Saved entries
■ ■ ■ ■ ■ ■ ■

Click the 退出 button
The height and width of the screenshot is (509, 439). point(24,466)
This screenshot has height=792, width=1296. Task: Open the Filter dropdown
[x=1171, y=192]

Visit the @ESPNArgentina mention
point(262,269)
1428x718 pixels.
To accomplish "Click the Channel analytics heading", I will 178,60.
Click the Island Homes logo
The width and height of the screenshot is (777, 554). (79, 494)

■ ■ ■ ■ ■ ■ ■

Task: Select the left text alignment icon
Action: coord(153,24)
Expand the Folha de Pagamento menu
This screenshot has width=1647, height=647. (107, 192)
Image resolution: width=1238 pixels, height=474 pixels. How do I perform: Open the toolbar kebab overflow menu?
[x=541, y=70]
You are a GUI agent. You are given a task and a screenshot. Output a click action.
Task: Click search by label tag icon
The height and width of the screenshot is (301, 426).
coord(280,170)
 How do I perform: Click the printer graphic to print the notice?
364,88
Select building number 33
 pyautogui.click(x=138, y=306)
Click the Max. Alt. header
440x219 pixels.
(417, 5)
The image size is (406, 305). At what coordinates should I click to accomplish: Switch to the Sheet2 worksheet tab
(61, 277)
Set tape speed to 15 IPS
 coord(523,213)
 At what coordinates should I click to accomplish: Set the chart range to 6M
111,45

■ ■ ■ ■ ■ ■ ■

=== ACTION ITEM ===
Take the stretch of lines above from the one containing "Click the 退出 button" through the one containing "1428x718 pixels." and repeat it exactly, adding no other line.

=== EXERCISE SOLUTION ===
Click the 退出 button
The height and width of the screenshot is (509, 439). point(24,466)
This screenshot has height=792, width=1296. Task: Open the Filter dropdown
[x=1171, y=192]

Visit the @ESPNArgentina mention
point(262,269)
1428x718 pixels.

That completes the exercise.